His statements seemed to come from a place of good intentions, and his point was about getting more Black people’s stories to be told in Hollywood, but the delivery of his message was lost on some people. Twitter quickly criticized the comment for being tone deaf and insensitive, since it is incorrect to imply that Black people do not have any folklore.
While this is true, and Jordan probably meant to say that we don’t have any folklore that is being recreated in Hollywood or acknowledged in mainstream media, the conversation about it on Twitter brought up some important points. One user tweeted:
Again: what Michael B. Jordan said was wrong and misleading. His point was important and correct, but the delivery of his message included an inaccurate statement that (accidentally?) implies that we have no stories to be told. However, the academic and intellectual privilege that exists within certain communities is becoming more prevalent with the rise of “cancelled” culture.
Society is a lot more socially aware and politically correct than we were just a few years ago. There’s much more work left to be done, but that’s still a good thing. Nonetheless, the platform for this new wave of social-justice-forwardness and activism is social media, and this in itself comes with problems.

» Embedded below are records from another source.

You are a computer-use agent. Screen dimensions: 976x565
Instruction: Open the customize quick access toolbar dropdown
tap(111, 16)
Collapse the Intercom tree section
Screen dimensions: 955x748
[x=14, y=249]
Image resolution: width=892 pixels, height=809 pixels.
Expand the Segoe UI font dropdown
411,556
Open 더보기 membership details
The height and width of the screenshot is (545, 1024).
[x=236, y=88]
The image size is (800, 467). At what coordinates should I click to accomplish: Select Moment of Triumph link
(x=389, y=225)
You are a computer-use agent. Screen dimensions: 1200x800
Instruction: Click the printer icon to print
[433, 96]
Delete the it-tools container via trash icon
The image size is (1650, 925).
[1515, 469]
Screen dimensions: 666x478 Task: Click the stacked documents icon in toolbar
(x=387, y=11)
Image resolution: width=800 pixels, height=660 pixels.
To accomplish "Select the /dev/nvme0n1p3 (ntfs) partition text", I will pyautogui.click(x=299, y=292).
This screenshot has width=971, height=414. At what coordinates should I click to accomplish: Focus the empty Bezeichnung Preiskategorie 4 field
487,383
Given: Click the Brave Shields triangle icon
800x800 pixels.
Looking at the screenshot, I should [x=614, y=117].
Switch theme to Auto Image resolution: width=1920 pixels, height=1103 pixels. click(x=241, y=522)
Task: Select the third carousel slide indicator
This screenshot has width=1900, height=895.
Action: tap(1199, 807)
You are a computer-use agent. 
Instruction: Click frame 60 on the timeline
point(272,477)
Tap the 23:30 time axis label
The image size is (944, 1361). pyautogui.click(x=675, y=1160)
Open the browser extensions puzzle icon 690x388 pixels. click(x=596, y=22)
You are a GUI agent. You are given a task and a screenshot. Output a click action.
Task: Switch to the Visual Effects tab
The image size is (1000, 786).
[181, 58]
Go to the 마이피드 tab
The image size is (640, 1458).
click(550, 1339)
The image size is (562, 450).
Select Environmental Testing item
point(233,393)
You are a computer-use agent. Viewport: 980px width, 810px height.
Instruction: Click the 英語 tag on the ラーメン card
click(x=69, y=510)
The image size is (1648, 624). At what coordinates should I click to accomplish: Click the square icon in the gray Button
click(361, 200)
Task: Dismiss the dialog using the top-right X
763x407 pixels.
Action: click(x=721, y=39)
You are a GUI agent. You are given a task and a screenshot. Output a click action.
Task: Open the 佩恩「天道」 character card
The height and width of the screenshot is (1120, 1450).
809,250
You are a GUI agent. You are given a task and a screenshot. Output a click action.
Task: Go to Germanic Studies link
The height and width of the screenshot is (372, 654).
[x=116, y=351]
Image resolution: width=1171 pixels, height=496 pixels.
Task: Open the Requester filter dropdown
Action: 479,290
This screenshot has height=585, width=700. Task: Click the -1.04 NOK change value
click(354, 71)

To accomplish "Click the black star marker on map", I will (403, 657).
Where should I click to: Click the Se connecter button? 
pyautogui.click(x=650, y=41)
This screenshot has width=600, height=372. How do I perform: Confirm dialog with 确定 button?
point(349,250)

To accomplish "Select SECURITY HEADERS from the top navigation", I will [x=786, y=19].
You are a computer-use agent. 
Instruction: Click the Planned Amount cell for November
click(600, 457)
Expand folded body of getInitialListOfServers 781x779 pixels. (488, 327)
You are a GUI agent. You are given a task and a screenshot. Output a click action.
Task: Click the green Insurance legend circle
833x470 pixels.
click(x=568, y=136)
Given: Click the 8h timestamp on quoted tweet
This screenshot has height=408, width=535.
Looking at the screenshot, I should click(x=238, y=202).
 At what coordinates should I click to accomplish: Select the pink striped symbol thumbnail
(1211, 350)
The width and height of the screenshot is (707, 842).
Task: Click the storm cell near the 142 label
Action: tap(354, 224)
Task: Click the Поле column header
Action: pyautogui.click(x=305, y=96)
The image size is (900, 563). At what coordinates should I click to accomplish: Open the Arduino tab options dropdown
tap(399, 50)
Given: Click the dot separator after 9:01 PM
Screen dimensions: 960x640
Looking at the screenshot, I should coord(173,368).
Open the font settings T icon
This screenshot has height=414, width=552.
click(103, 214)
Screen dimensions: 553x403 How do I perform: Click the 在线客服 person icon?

Many Twitter users or Instagram “influencers”, who do much more modeling and advertising than they do social justice work, have access to information that other people do not. In 2014, Tumblr taught us about cultural appropriation, intersectional feminism and institutional racism, but some people missed out on that. The communities that we intellectualize about and write think-pieces on actually consist of real people whose lives are quite literally affected by the circumstances of systems of oppression.
My point is that in some nuanced, modern ways, activism is a privilege. People who identify as activists are usually marginalized in society and their experience with this marginalization is valid, but in the age of social media, many of us seem to forget about the fact that what we know and discuss on the Internet is not what everyone else has the opportunity to know and discuss. While you bash capitalism and write long captions on Instagram about systemic racism, the people who don’t get to be part of that conversation are too busy trying to survive to participate in your pseudo-intellectualism.
Some people’s lives are impacted so deeply by the systems that are just theories or buzz-words to you that they simply do not have the time or space to be activists. I have seen it. I have witnessed family members when asked “why don’t you protest?” respond that they have too many bills to pay or too many kids to raise or too much mental health to protect to spend time in the streets or on the Internet protesting against systems that have failed to budge all their lives.
Those of us who are willing and able to write or speak about the problems in our society need to do it in a manner that is considerate and inclusive of actual, real people. This does not mean excusing ignorance. This does not mean encouraging apathy. All it takes is recognizing your privilege, even as a person who is oppressed in some ways by the powers that be. It means checking your favorite self-proclaimed activist on Instagram when they say something that feels insensitive or uncomfortable. It means recognizing that while we are on our phones learning and having discourse, not everyone has the same resources as we do. You can check people’s wrongs and share what you’ve had the privilege to learn thus far at the same time.
Not everyone has had the same exposure or access that you have, and until you account for and consider these people, your activism is flawed.